Start of Provided records

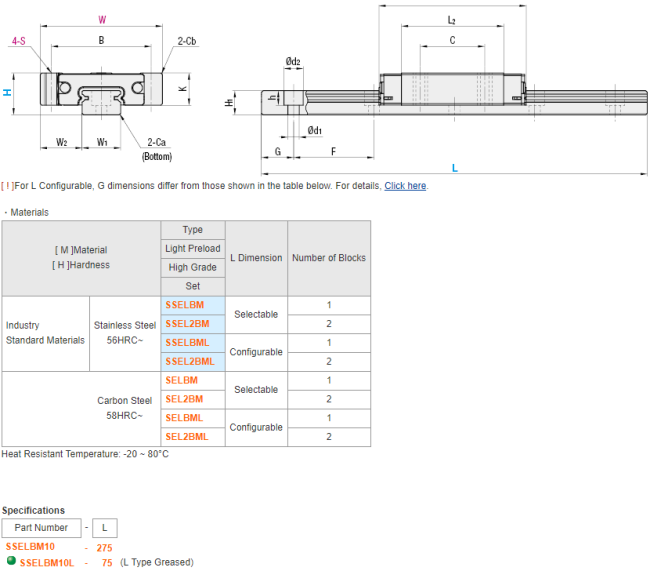Select the SEL2BM carbon steel type
The height and width of the screenshot is (571, 650).
coord(186,399)
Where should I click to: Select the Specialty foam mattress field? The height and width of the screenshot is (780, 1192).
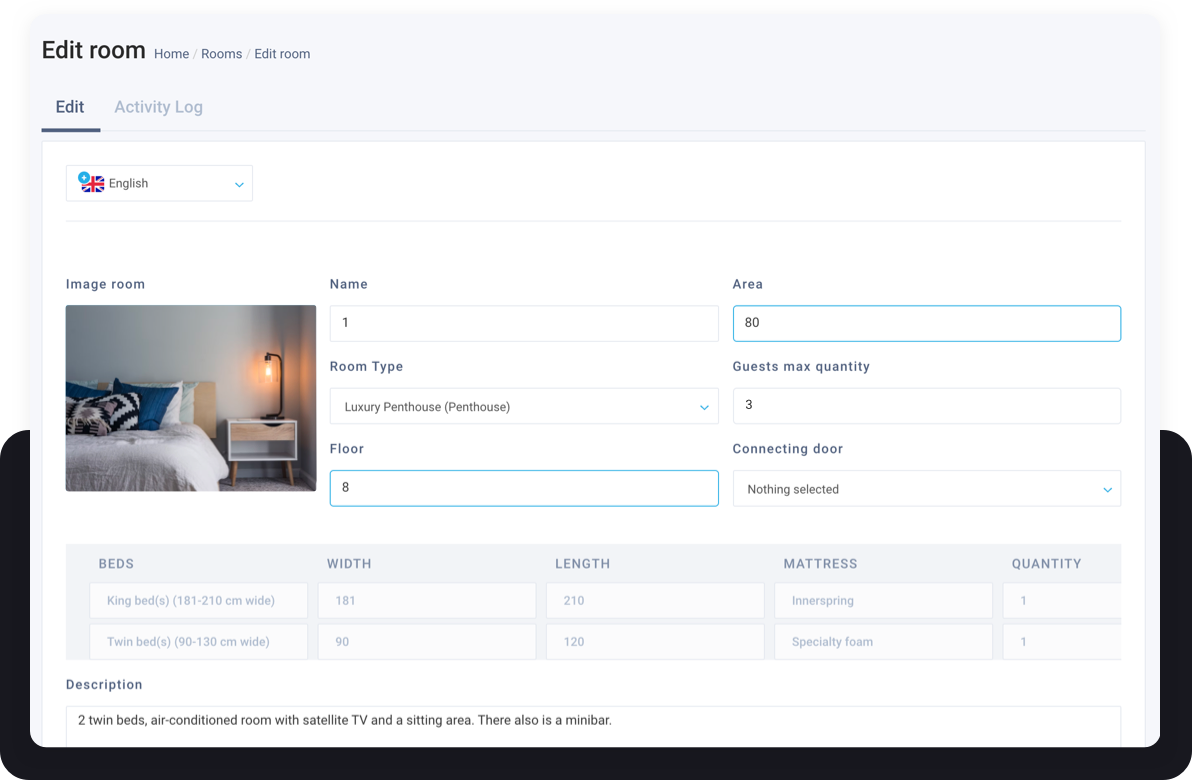883,642
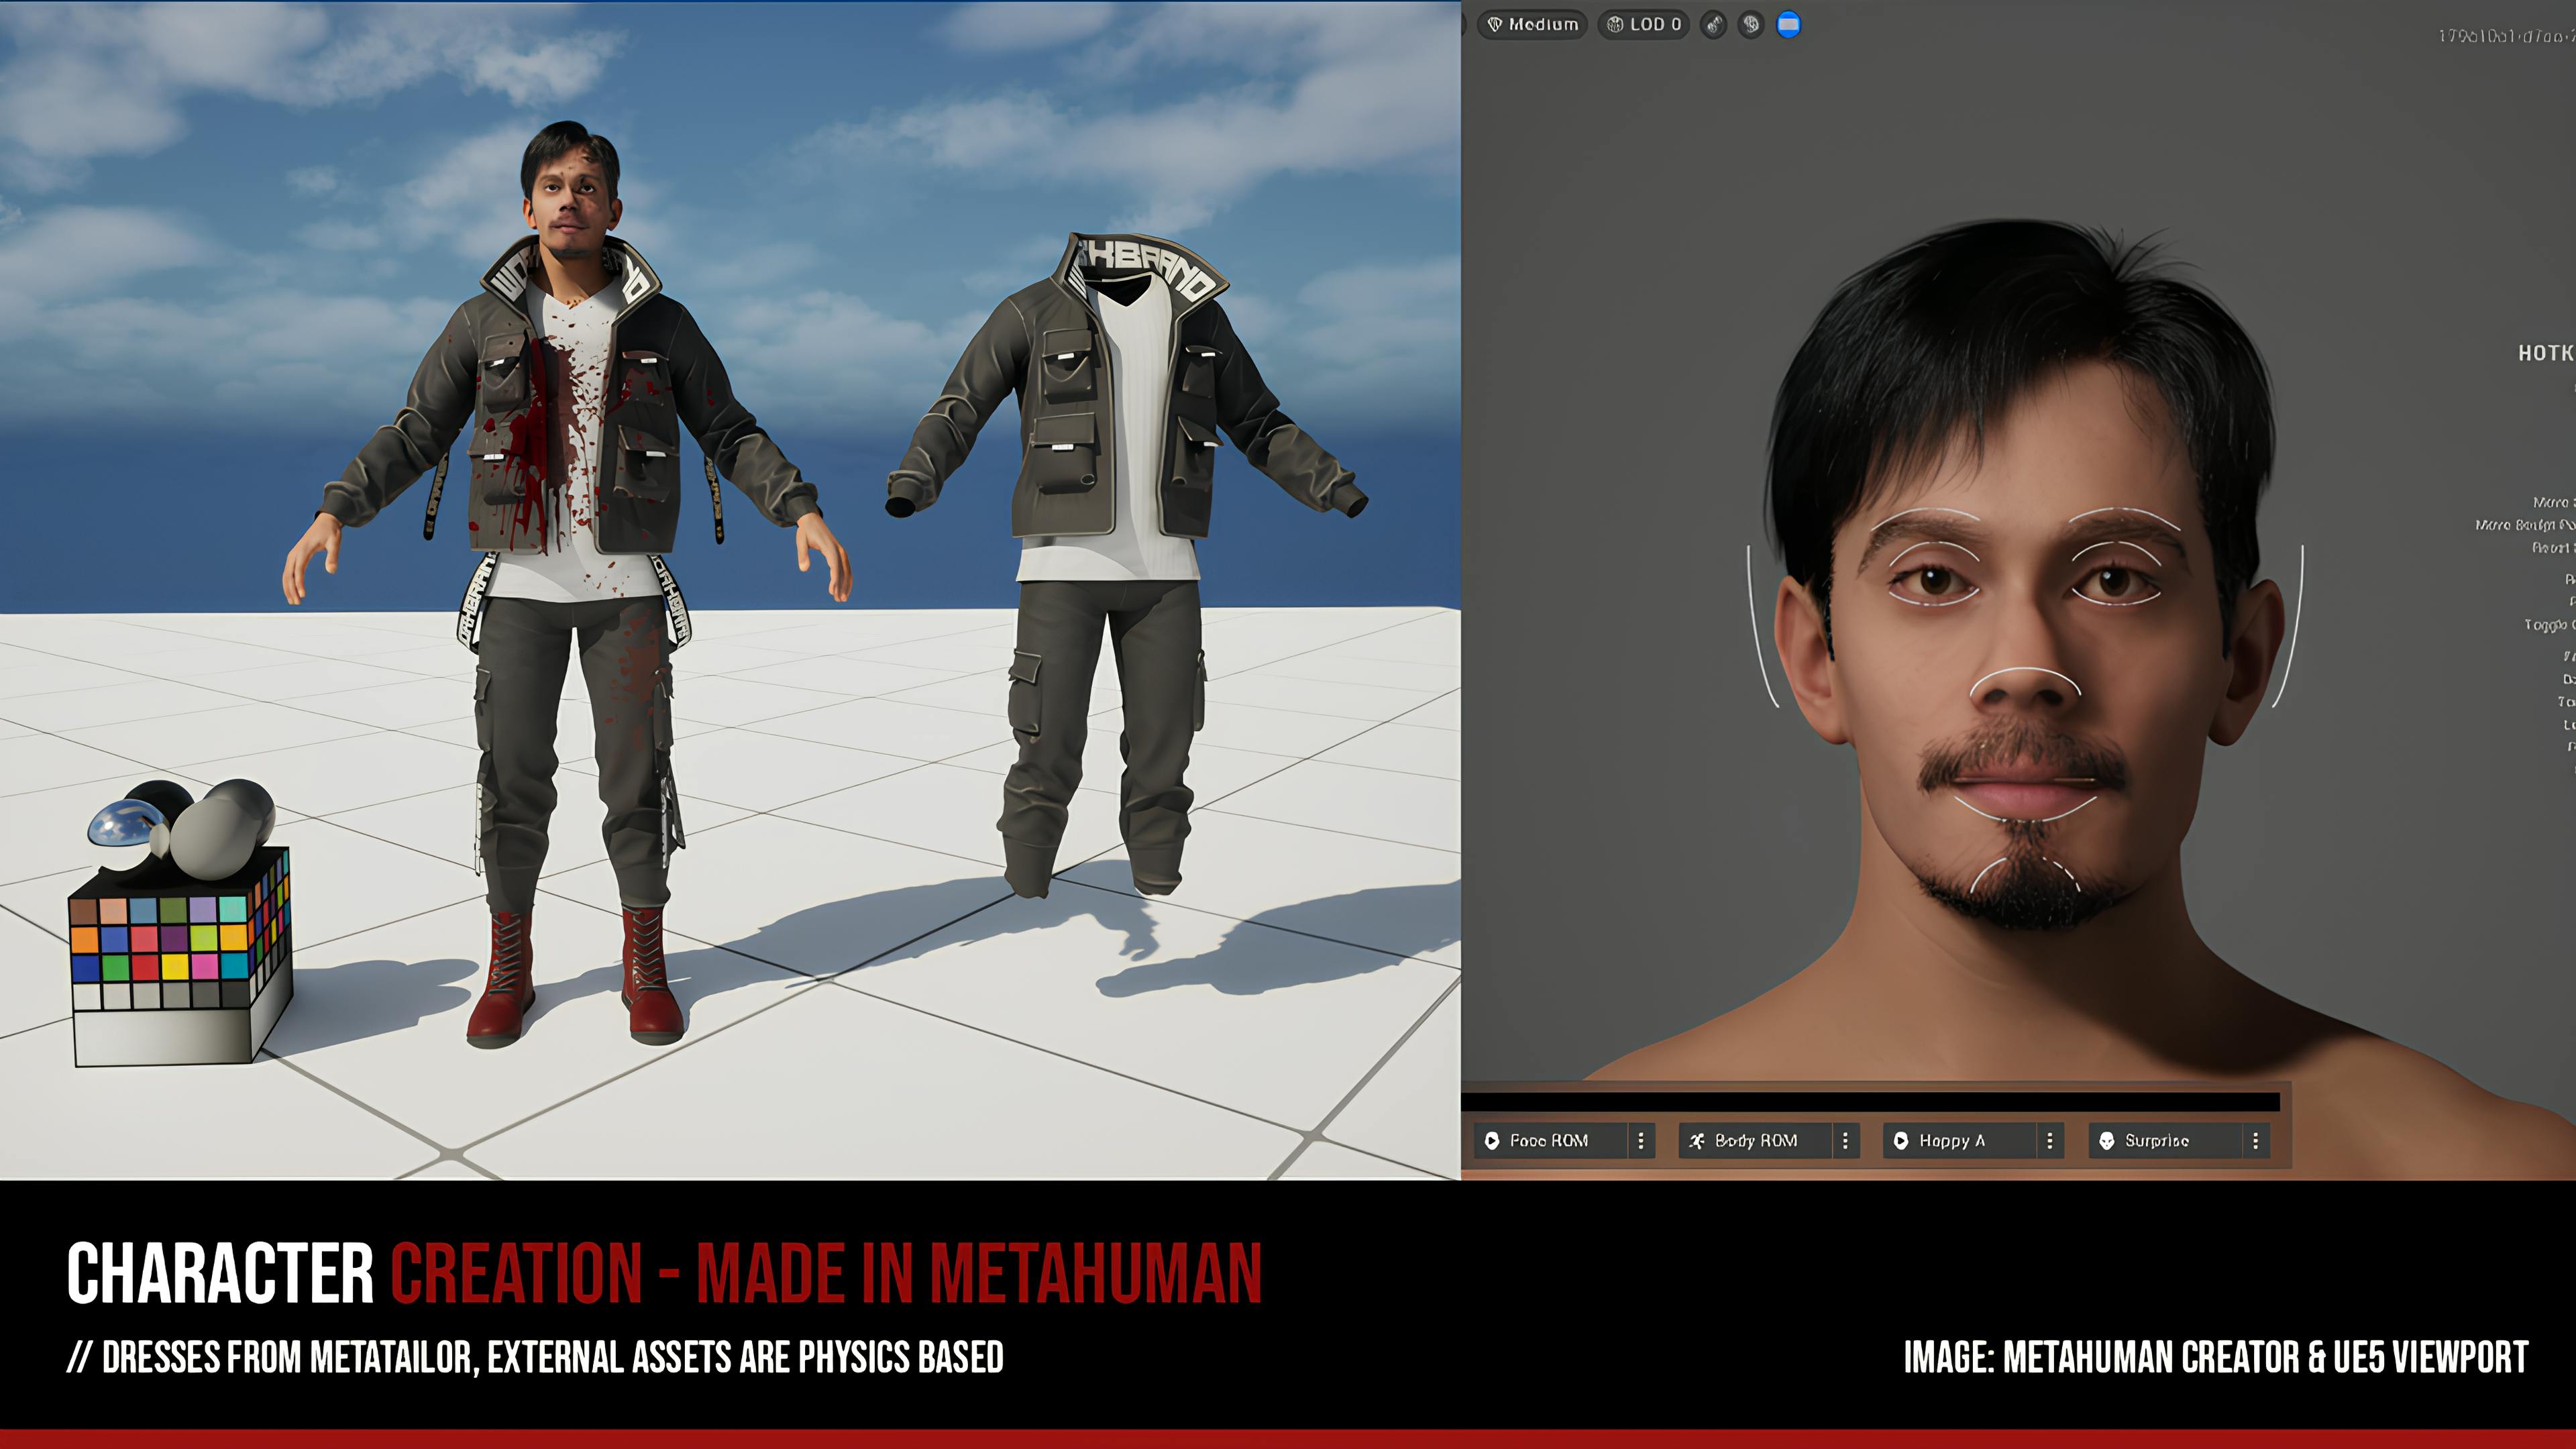Screen dimensions: 2576x1449
Task: Click the running figure Body ROM icon
Action: tap(1697, 1140)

End of Provided records

Arrange every line of the items as a Markdown table with two columns, Row and Line, and skip any blank lines. Leave the pictures out of your answer.

| Row | Line |
|---|---|
| 1 | Select the SEL2BM carbon steel type |
| 2 | The height and width of the screenshot is (571, 650). |
| 3 | coord(186,399) |
| 4 | Where should I click to: Select the Specialty foam mattress field? The height and width of the screenshot is (780, 1192). |
| 5 | 883,642 |
| 6 | Screen dimensions: 2576x1449 |
| 7 | Task: Click the running figure Body ROM icon |
| 8 | Action: tap(1697, 1140) |